Is Measurement Just a Game We Made Up?

A Viennese Physicist and a Troubling Question

Mach noticed that different liquids expand at different rates—so which one shows the ‘real’ temperature?

Picture a laboratory in Vienna, 1896. A white-bearded physicist named Ernst Mach (1838–1916) stares at two thermometers lying on his workbench. One contains red alcohol, the other silver mercury. Both are placed in the same warm water. But when the alcohol climbs to the 30-degree mark, the mercury reaches only 29.5. Which one is right?

You’ve probably measured things dozens of times — your height, the weight of flour, the temperature outside. We usually trust the numbers. Mach’s two thermometers, though, reveal a crack in that trust. To decide which thermometer shows the “real” temperature, you first need to know what it even means for two temperature intervals to be equal. And that, Mach realized, is not a question nature answers on its own. It’s a choice we humans have to make.

That insight opened a debate that has run for over a century: is measurement a way of reading numbers that already exist in the world, or is it more like writing a rulebook that everyone agrees to follow?

Can You Measure Something You Can’t See?

Fechner believed you could measure the loudness of a sensation by tracking the smallest difference a person can notice.

Even stranger than temperature was the question Gustav Fechner (1801–1887) faced. He wanted to measure something you can’t see or touch: how loud a sound feels to a person. Fechner played two slightly different sounds and asked listeners to say when they noticed a change. He called the smallest detectable difference a just noticeable difference and treated it like a tiny, equal step in the intensity of sensation. By counting steps, he proposed a law linking stimulus strength to the sensation’s strength — Fechner’s law — and claimed that sensations could be measured just like length.

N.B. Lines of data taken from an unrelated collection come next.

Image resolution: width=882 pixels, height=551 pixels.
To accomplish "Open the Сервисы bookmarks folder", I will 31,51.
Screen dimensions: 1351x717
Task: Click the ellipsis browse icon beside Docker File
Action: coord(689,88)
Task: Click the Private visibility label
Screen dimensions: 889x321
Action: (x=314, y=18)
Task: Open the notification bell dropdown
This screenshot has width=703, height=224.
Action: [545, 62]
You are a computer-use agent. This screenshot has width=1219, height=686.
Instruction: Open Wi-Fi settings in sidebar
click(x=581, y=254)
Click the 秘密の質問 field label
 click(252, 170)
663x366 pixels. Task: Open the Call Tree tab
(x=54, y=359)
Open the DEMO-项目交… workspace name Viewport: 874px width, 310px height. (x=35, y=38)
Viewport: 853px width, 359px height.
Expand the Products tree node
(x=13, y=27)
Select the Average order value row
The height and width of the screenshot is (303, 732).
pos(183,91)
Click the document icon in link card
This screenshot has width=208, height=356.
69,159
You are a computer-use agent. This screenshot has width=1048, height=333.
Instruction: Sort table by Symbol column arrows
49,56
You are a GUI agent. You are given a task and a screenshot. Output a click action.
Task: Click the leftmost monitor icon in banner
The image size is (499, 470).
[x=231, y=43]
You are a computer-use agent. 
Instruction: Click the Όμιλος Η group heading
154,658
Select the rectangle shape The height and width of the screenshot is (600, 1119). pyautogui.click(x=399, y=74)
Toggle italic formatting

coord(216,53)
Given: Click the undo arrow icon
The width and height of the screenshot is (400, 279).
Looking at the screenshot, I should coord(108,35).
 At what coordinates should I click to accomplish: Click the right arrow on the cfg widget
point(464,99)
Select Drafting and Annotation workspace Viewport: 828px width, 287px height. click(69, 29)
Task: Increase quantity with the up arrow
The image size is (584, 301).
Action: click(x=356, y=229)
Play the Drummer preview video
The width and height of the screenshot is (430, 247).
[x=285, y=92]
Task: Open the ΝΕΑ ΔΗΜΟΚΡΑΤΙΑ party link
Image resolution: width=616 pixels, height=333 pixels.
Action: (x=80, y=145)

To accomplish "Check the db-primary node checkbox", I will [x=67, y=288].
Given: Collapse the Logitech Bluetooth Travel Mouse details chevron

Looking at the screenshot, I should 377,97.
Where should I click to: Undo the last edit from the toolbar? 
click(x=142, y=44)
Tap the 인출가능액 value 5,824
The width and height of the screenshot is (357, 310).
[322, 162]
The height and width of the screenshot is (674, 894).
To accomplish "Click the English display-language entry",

Not everyone agreed. The British physicist Norman Campbell (1880–1949) objected that to measure something fundamentally, you need to be able to pile it up end to end, like placing rulers to make a longer line. You can’t stack loudnesses the way you stack apples on a scale. For Campbell, if you can’t physically combine the thing, you’re not measuring it in a rigorous sense — you’re merely ordering it.

The American psychologist S.S. Stevens (1906–1973) pushed back hard. He defined measurement simply as “assigning numbers according to rules.” If the rules are consistent and help you spot regularities in data, he said, it counts. By that standard, you can measure headache intensity, mood, and yes, loudness. The numbers don’t have to mirror physical addition; they just have to work for the job at hand.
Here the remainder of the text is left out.